Problem details — Find "Click the Teams search box containing adrian" and "This screenshot has height=472, width=823." in the records below. Copy the lines holding them and every line between, exactly, and no others.

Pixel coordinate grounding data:
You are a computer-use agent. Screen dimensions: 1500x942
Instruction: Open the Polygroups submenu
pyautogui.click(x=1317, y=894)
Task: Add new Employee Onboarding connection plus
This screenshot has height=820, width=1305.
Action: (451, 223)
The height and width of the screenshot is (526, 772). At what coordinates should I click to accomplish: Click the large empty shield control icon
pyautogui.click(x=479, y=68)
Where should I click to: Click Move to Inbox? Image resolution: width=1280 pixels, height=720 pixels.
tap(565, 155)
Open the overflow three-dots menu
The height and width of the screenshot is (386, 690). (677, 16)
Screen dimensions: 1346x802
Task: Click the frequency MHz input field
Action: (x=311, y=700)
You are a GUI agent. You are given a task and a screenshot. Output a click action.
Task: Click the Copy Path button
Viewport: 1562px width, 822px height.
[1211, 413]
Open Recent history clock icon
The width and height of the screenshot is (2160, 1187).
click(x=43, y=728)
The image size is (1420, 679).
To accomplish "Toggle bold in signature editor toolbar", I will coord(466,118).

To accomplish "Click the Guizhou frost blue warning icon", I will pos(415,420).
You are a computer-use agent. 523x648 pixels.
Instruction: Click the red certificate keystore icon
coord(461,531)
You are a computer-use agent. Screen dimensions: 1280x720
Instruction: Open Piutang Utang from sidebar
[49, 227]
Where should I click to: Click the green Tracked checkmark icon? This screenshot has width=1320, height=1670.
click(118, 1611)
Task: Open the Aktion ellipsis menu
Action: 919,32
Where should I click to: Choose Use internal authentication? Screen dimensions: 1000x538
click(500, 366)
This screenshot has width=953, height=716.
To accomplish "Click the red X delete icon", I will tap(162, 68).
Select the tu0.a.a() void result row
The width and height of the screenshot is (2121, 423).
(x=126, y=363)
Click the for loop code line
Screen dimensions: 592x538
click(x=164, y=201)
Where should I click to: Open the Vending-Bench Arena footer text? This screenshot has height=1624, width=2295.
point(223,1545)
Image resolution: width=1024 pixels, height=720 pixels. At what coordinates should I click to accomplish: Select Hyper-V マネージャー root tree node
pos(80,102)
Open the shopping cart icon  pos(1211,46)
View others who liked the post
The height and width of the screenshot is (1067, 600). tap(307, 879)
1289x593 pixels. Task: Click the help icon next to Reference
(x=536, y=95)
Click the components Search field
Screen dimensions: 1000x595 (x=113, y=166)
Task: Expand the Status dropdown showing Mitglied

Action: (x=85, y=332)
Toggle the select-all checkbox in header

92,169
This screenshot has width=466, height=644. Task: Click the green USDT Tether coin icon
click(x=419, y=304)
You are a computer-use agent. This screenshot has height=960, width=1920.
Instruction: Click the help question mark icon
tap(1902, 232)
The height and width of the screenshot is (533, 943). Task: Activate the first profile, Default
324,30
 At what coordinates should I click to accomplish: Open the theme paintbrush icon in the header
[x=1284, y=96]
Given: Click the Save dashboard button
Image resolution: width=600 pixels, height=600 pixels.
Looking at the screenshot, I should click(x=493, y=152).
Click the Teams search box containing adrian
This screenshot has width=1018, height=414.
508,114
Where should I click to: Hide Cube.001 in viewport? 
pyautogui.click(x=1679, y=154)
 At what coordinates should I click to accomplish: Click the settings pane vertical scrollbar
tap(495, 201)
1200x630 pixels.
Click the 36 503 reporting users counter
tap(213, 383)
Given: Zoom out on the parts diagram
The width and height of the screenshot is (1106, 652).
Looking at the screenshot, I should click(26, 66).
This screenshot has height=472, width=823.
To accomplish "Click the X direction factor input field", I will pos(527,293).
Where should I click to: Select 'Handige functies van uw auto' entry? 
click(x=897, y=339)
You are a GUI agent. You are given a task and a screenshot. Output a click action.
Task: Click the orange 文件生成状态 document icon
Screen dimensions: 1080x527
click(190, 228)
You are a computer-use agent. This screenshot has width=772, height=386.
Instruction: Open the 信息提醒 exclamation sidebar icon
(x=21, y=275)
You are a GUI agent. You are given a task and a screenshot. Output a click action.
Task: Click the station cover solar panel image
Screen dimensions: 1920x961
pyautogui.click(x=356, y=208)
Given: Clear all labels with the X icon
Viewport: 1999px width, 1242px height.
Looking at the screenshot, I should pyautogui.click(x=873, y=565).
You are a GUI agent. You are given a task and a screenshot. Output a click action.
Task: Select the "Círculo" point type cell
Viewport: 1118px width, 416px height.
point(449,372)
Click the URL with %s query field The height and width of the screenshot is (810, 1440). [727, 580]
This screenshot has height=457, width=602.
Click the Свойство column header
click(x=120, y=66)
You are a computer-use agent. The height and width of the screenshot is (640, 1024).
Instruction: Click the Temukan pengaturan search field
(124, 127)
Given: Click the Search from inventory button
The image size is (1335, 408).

Response —
Click the Teams search box containing adrian
This screenshot has width=1018, height=414.
508,114
Where should I click to: Hide Cube.001 in viewport? 
pyautogui.click(x=1679, y=154)
 At what coordinates should I click to accomplish: Click the settings pane vertical scrollbar
tap(495, 201)
1200x630 pixels.
Click the 36 503 reporting users counter
tap(213, 383)
Given: Zoom out on the parts diagram
The width and height of the screenshot is (1106, 652).
Looking at the screenshot, I should click(26, 66).
This screenshot has height=472, width=823.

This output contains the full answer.